§ **Aim of the task**: Extend the passage on right-to-try laws, picking up after its final sentence and keeping its argumentative voice.

§ **Source extract**:

◇ ◇ ◇

Advocates of the right to try argue that terminally ill patients should have access to treatments that have met the FDA’s safety requirements “but are not yet fully approved for market” (see Kurt Altman and Christina Sandefur’s “Right-To-Try Laws Fulfill The Constitution’s Promise Of Individual Liberty“). The FDA’s approval process takes years, and for thousands of terminally ill patients, those years may be the difference between life and death. Aware of the risks, many patients are nonetheless willing to try medicines and treatments that are still under investigation in clinical trials. For a significant number of these patients, the alternative is certain death.
But the right to try has no shortage of detractors, among them, Lisa Kearns, a bioethicist at New York University’s Langone Medical Center (for a representative sample of her work, see her article, “In Defense of the Nanny State“). In an interview with New Hampshire Public Radio’s Morning Edition, Kearns argued, “The whole ‘Right to Try’ movement is premised on the fact that these are life-saving, miracle drugs that are going to bring people back from the brink.” Kearns’s characterization of the rationale supporting the right to try is, of course, quite inaccurate. The critics of right to try bills deeply misunderstand them if they believe that the bills are necessarily either a statement about the quality of the pharmaceutical products at issue or an argument that pharmaceutical companies should be compelled to turn over an unfinished product against their wills.

◇ ◇ ◇

§ **Information provided**:

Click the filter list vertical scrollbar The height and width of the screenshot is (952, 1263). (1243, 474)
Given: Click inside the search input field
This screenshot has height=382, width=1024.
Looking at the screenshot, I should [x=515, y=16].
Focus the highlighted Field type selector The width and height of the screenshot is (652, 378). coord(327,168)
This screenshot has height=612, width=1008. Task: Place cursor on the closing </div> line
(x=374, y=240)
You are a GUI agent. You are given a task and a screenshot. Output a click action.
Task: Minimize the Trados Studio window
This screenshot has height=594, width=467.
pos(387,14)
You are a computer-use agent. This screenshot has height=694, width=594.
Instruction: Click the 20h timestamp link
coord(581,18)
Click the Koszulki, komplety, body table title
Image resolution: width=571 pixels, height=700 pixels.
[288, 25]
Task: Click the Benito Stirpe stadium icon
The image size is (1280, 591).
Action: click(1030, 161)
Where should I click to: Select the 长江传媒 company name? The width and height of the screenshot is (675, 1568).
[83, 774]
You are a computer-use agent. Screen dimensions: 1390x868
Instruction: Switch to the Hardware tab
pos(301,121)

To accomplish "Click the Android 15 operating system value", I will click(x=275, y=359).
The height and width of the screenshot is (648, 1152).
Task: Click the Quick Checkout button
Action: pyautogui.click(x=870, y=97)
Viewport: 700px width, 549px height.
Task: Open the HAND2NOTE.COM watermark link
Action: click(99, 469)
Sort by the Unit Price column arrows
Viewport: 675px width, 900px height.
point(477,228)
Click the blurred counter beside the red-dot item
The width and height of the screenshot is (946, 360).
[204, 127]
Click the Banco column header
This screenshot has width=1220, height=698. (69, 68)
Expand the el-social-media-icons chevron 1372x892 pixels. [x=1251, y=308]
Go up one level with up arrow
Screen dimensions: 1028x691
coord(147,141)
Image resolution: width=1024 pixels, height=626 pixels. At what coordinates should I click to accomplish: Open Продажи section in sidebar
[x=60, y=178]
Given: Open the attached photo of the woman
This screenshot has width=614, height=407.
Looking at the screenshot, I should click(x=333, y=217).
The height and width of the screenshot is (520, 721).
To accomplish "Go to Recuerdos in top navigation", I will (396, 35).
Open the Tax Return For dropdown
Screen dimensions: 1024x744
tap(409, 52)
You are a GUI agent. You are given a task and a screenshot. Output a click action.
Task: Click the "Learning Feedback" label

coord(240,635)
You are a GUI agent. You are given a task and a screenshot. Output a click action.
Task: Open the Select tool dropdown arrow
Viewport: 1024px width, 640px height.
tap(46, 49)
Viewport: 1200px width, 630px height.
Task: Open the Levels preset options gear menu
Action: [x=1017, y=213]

◇ ◇ ◇

§ **Output of the exercise**:
These bills are decidedly not Panglossian endorsements of untested “miracle drugs,” premised on an unrealistic optimism. Rather the underlying argument of right to try bills takes individual sovereignty as its central premise, the whole point being that it doesn’t matter whether or not the desired treatment ultimately helps the patient — that a patient’s life and body are his own; and, therefore, no one may arbitrarily usurp the power to make important healthcare decisions for him, notwithstanding the condescending and self-assured claims that right to try advocates are dangling a false hope before patients.
A more accurate examination of the reasoning underpinning the right to try is offered by the dissenting opinion in the D.C. Circuit case of Abigail All. for Better Access to Developmental Drugs v. Eschenbach, decided in 2006. Recognizing “the historic importance of the underlying right of a person to save her own life,” Judge Rogers’s dissent in that case contended that traditional common law considerations should guide the court in its balancing the government’s interests against those of the patient. Among the common law doctrines cited were those of self-defense, necessity, and interference with rescue, all of which implicate the underlying notion that “persons in mortal peril” have a right to attempt to save their lives using means that would perhaps be off limits under ordinary circumstances. The majority had focused unduly on the exceptions to this long-established right to the detriment of the right itself and a proper constitutional analysis.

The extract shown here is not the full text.